Merging the general client configurations from the server configuration YAML file and the specific client configurations in the client configuration YAML file will give all we need for a client to conduct the FL experiment.

[3]:
general_client_config = server_config.client_configs
all_client_config = OmegaConf.merge(general_client_config, client_config)
print(OmegaConf.to_yaml(all_client_config))
train_configs:
  trainer: VanillaTrainer
  mode: step
  num_local_steps: 100
  optim: Adam
  optim_args:
    lr: 0.001
  loss_fn_path: ./resources/loss/celoss.py
  loss_fn_name: CELoss
  do_validation: true
  do_pre_validation: true
  metric_path: ./resources/metric/acc.py
  metric_name: accuracy
  use_dp: false
  epsilon: 1
  clip_grad: false
  clip_value: 1
  clip_norm: 1
  train_batch_size: 64
  val_batch_size: 64
  train_data_shuffle: true
  val_data_shuffle: false
  device: cpu
  logging_output_dirname: ./output
  logging_output_filename: result
model_configs:
  model_path: ./resources/model/cnn.py
  model_name: CNN
  model_kwargs:
    num_channel: 1
    num_classes: 10
    num_pixel: 28
comm_configs:
  compressor_configs:
    enable_compression: false
    lossy_compressor: SZ2Compressor
    lossless_compressor: blosc
    error_bounding_mode: REL
    error_bound: 0.001
    param_cutoff: 1024
  grpc_configs:
    server_uri: localhost:50051
    max_message_size: 1048576
    use_ssl: false
client_id: Client1
data_configs:
  dataset_path: ./resources/dataset/mnist_dataset.py
  dataset_name: get_mnist
  dataset_kwargs:
    num_clients: 2
    client_id: 0
    partition_strategy: class_noniid
    visualization: true
    output_dirname: ./output
    output_filename: visualization.pdf

Server Configurations

Now, let’s take a look at what is needed for the configurations of FL server. Specifically, it contains the following key components:

  • Scheduler configurations: User can specify the name of the scheduler (scheduler), and the corresponding keyword arguments (scheduler_kwargs). All supported schedulers are available at src/appfl/scheduler.

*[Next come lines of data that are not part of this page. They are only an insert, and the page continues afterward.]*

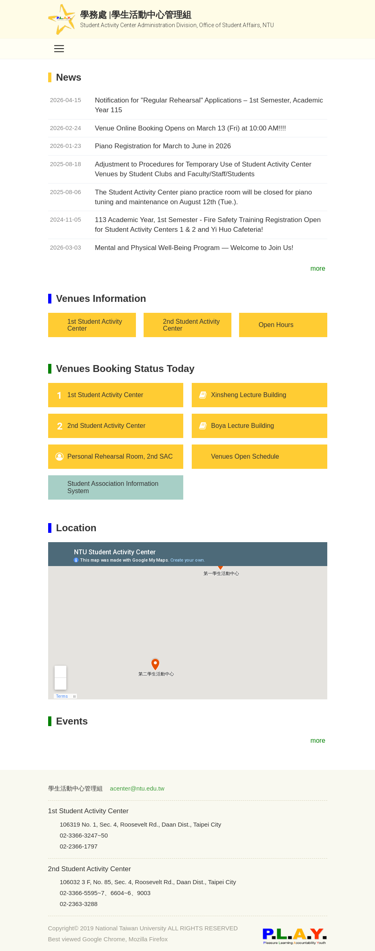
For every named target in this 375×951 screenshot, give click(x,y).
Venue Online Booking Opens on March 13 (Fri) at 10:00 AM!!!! (190, 128)
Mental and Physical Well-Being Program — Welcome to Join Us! (194, 248)
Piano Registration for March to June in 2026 (163, 146)
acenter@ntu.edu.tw (137, 788)
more (319, 268)
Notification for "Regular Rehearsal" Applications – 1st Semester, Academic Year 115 (209, 105)
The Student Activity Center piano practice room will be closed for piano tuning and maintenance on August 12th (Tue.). (203, 197)
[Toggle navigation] (59, 48)
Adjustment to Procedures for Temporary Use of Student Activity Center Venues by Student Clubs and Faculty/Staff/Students (203, 169)
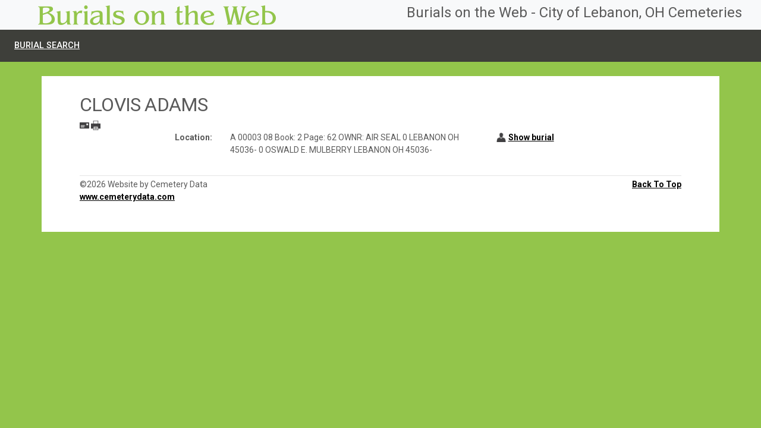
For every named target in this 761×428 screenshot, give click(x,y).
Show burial (531, 137)
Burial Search (47, 45)
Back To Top (656, 184)
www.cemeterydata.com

  • Aggregator configurations: User can specify the name of the aggregator (aggregator), and the corresponding keyword arguments (aggregator_kwargs). All supported aggregators are available at src/appfl/aggregator.

[4]:
print(OmegaConf.to_yaml(server_config.server_configs))
num_clients: 2
scheduler: SyncScheduler
scheduler_kwargs:
  same_init_model: true
aggregator: FedAvgAggregator
aggregator_kwargs:
  client_weights_mode: equal
device: cpu
num_global_epochs: 10
logging_output_dirname: ./output
logging_output_filename: result
comm_configs:
  grpc_configs:
    server_uri: localhost:50051
    max_message_size: 1048576
    use_ssl: false